Théâtre / En montant le sanglant Thyeste, Thomas Jolly signe à nouveau une sorte d'opéra-rock mais légèrement moins nappé de la grandiloquence qui avait plombé son Richard III. Reste à vérifier comment ce gigantesque décor se transpose de la cour d'honneur d'Avignon aux Célestins.
C'est une des histoires les plus sombres des tragédies grecques que le jeune Thomas Jolly (postulant à la direction du TNP, mais semble-t-il en mauvaise posture) a osé affronter. Depuis sa sortie de l'école du Théâtre National de Bretagne, il a toutes les audaces : Marivaux, Guitry, Ravenhill puis un Henri VI en 18 heures qui valaient aux valeureux spectateurs un badge « j'ai vu Henri VI en entier » et un Richard III tellement 80's et décevant dans lequel il endossait le rôle-titre : une gageure.
Ici, il se distribue dans cette fresque de (seulement) 2h30. Il est Atrée qui veut se venger de la trahison de son frère Thyeste, qui lui a volé d'un même geste épouse et bélier à la toison d'or. Le prix en sera de manger ses enfants, boire leur sang puis se trouver « enceint » d'eux, les sentant se mouvoir dans son corps.
« Quand le massacre va-t-il commencer ? »
Possédé « avec plaisir » par un monstre comme il le dit, « il me faut de la démesure car ma douleur est trop extraordinaire » : Atrée s'époumone sur fond de musique interprétée en direct. Et s'invective de ne pas lâcher ce stratagème qui l'habite au centre d'un plateau occupé par une gigantesque tête bouche ouverte, couchée au sol, et d'une main ouverte à cour. Thomas Jolly a l'art du plateau qu'il sait occuper et l'art du texte qu'il rend parfaitement limpide (traduction de Florence Dupont) ; mais trop de codes de ce qu'il a précédemment fait se retrouvent ici et semblent gadget, comme ses lumières parfaitement découpées, en figures géométriques souvent, et des costumes quasiment clownesques, emplis de paillettes.

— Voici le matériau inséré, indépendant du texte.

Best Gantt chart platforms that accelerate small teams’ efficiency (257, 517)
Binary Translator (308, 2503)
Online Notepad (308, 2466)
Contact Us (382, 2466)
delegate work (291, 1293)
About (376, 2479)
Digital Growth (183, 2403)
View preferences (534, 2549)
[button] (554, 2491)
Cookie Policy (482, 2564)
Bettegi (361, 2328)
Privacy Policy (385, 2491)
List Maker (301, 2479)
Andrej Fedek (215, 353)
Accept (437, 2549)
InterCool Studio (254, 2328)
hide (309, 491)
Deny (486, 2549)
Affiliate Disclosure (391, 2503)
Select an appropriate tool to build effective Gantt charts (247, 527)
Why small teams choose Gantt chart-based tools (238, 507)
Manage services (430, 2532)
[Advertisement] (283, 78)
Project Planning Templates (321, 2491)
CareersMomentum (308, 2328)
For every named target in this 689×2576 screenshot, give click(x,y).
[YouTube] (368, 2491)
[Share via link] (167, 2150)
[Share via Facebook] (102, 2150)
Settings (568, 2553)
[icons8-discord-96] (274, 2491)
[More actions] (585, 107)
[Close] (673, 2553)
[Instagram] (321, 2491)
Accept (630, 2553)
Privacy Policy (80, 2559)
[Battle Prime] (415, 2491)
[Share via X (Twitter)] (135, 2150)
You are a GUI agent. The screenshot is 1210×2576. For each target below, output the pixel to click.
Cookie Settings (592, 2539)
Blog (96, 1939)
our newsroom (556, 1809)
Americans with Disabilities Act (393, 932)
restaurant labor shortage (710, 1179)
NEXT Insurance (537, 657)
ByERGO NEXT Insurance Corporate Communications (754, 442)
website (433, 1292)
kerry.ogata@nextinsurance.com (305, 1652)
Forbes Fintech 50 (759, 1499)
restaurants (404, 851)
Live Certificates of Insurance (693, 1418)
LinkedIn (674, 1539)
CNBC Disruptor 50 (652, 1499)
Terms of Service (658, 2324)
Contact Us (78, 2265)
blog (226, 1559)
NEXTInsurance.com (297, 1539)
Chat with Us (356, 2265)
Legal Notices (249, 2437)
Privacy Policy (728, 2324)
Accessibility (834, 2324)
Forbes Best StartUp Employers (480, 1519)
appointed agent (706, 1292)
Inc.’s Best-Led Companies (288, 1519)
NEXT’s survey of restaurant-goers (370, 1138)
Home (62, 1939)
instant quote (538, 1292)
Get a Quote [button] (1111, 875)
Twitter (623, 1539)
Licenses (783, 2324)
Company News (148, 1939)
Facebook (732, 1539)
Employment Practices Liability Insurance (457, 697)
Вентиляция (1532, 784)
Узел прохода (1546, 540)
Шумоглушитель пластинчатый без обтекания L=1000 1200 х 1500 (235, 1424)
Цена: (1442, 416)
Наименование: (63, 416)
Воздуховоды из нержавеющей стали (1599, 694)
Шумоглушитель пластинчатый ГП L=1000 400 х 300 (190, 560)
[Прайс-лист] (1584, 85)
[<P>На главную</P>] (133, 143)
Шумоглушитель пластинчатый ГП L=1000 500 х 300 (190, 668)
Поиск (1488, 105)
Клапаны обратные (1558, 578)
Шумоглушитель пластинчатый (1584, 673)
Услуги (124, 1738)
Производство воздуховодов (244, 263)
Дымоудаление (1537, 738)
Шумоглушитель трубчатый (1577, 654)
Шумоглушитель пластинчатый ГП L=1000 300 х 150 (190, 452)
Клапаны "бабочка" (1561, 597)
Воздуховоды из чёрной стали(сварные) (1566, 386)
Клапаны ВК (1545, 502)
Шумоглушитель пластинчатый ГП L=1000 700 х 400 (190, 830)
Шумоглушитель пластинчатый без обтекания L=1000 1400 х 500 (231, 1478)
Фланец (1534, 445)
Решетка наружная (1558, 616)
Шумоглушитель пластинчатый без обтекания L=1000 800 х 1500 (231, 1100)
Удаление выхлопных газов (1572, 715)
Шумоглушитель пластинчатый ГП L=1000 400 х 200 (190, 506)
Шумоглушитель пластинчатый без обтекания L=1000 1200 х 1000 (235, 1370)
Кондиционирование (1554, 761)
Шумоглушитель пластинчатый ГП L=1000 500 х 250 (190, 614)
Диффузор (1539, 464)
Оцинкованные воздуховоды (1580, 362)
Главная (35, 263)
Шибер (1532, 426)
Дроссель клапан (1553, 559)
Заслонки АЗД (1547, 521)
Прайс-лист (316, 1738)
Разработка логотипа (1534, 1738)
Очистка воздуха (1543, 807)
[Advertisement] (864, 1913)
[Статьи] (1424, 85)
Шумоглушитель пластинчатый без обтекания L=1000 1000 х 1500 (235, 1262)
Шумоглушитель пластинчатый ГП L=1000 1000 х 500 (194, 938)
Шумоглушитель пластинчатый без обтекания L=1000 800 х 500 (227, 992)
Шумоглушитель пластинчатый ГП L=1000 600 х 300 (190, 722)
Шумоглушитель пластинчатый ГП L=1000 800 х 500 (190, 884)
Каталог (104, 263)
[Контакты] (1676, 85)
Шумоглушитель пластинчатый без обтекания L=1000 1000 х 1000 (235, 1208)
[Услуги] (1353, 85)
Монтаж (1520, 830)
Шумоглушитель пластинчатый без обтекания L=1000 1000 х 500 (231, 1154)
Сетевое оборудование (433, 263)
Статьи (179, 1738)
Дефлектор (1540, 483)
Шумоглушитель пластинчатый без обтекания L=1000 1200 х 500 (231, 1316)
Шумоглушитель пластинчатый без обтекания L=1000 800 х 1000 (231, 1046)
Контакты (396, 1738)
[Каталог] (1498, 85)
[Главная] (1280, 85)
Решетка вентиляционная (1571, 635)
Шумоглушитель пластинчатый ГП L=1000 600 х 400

Face micro, ses acolytes s'offrent des scènes rapées. En dépit du talent des comédiens, l'accumulation de références éclatées (au film Scream, les tatouages symboles d'écritures sacrées en entame...) alourdissent cette mise en scène qui pourtant est la plus sobre des derniers travaux de ce jeune homme de 37 ans.